Raechel shrugged. “I have no idea, but it must have, otherwise we’d be having a very different conversation right now. I imagine it’s the same concept behind vampires and holy water, but I wouldn’t know for sure.” We had wandered into the blue sitting room, and I took a moment to eye Orcus’ mother’s portrait, thinking hard.
Sebastian seemed very keen on this idea. “If the wall had collapsed it would have allowed time for the vortex to come back to an even keel!”
Phyllida hadn’t been kidding when she’d said he had potential. I’d had no idea that Sebastian was truly this intelligent. As it was, as I sank into a chair, my mind was preoccupied with a different challenge. “Orcus wants those urns, badly,” I said.
Sebastian’s hackles were raised. “Why?”
“Not sure exactly, but I can imagine it has to do with the level of power it would afford him,” I said.
“There’s only one thing for it,” Sebastian said decidedly.
“What’s that?”
“They must be destroyed.”
“And how do you suggest we go about doing that?”

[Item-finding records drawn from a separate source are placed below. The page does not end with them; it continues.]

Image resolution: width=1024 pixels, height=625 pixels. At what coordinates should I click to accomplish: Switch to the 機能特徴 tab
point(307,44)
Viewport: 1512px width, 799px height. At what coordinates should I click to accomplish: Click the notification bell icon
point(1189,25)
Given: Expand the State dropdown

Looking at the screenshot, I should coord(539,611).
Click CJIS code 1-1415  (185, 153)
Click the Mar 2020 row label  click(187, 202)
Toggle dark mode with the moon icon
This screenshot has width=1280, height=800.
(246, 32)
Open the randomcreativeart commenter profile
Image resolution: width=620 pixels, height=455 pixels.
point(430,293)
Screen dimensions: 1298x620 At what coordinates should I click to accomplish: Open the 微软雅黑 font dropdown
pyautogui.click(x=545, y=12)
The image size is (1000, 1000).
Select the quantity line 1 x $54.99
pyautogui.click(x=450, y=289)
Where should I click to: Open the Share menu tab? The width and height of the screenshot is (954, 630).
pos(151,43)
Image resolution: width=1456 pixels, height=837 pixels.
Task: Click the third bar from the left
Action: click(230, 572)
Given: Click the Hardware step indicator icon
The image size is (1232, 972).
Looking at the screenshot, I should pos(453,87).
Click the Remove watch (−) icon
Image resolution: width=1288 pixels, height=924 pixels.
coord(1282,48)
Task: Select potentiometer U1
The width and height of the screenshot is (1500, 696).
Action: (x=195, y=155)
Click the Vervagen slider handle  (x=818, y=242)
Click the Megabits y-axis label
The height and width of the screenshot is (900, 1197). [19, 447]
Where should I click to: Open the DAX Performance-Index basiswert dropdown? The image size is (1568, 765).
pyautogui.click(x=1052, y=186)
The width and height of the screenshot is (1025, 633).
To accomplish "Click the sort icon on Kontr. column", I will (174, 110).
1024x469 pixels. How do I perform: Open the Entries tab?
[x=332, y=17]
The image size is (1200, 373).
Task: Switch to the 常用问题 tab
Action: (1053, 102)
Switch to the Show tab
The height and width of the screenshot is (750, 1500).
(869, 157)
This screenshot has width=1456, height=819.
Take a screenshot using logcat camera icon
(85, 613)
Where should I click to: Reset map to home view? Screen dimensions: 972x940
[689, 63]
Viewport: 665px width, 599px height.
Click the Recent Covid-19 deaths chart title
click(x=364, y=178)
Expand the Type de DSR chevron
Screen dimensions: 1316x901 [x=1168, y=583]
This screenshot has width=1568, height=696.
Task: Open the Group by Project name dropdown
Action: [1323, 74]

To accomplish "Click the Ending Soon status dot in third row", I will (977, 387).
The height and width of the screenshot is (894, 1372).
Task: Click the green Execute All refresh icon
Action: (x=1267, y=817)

He sat down opposite me. “No idea.”
We sat in silence a long minute, and then Raechel said, “Orcus found a cure.”
Sebastian nodded. “I do not think I will be a proper candidate for it.”
“Neither do we,” she said. “But we thought it fair you know.”
He nodded again. “I thank you.” His black eyes found mine. “Do you know where they are, the urns?”
I shook my head. “No. But Mr. Locke does.”
“And what do you plan to do if he says no?” asked Raechel conversationally.
I shrugged. “Steal his records and find out where they are myself. We have to get rid of them before Orcus gets to them. That might seem to be a long ways away, and I don’t know about you, but I’d rather not take that chance.”